I use a kennel in my area that has a set-up where all the dogs can see one another. The “patient” (still on drug and desensitizing behavior modification therapy) is taken there one day only, and is kenneled and totally ignored by the staff. The dog usually relaxes and begins to ignore the other dogs. He is taken again the next week and once he relaxes the staff walks other dogs up and down the aisle in front of him; this procedure is repeated the following week. The fourth week the dog is walked by an experienced handler around outside the doggy day care play arena on a long lead, but not in the arena itself. If the dog does well, the handler will take the dog inside the arena to greet a knowingly non- aggressive similar size dog. Quite often I have seen dogs become cured of their inter-dog aggressions.
I stress once more that this must be done with caution only by experienced handlers and with veterinary approval.
Counter-conditioning involves treating the response to a fearful stimuli with a something emotionally pleasant, such as a food reward. It is especially effective for combating fears of “monsters” like vacuum cleaners and cars.

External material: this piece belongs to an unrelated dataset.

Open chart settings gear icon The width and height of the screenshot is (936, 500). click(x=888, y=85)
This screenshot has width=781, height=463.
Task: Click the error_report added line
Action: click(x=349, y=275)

Example: If a dog is fearful of and attacks the vacuum cleaner, place the vacuum cleaner in the center of the room with the cord wound and put a delectable treat on it. When the dog takes the treat, verbally reward him; repeat this step several times. Next, plug in the vacuum cleaner but do not turn it on, and again place a treat there. Verbally reward the dog when he takes the treat and repeat several times. Now, turn on the vacuum cleaner but do not move it; place a treat on the vacuum cleaner, reward the dog, and repeat. Finally, turn the vacuum cleaner on, place a treat on it, then move it slowly. The dog takes the treat, is rewarded, and life goes on with you able to use the vacuum cleaner without the dog being fearful or aggressive.
For car phobias, get into the car with the dog; don’t turn the ignition on and offer yummy food rewards. When the dog eventually calms down and takes the reward, stop. Repeat the process later that day and for a few days after. Once this becomes old hat to the dog, turn the car on but do not go anywhere. When the dog finally takes the rewards you can then take a drive — still offering rewards. Usually, in a short time the dog begins to associate getting in the car with something pleasant and wonderful.
Response substitution is replacing an undesirable behavior with a desirable one in a given situation. It is frequently used in conjunction with systematic desensitization.
Example: If your dog paces and barks at the front window when kids are getting off the school bus, give the command “leave it and come,” then kennel him for about 20 minutes. If you do this every day the dog will realize “when I see the kids I go to my kennel” and that his good behavior is incompatible with the undesirable behavior.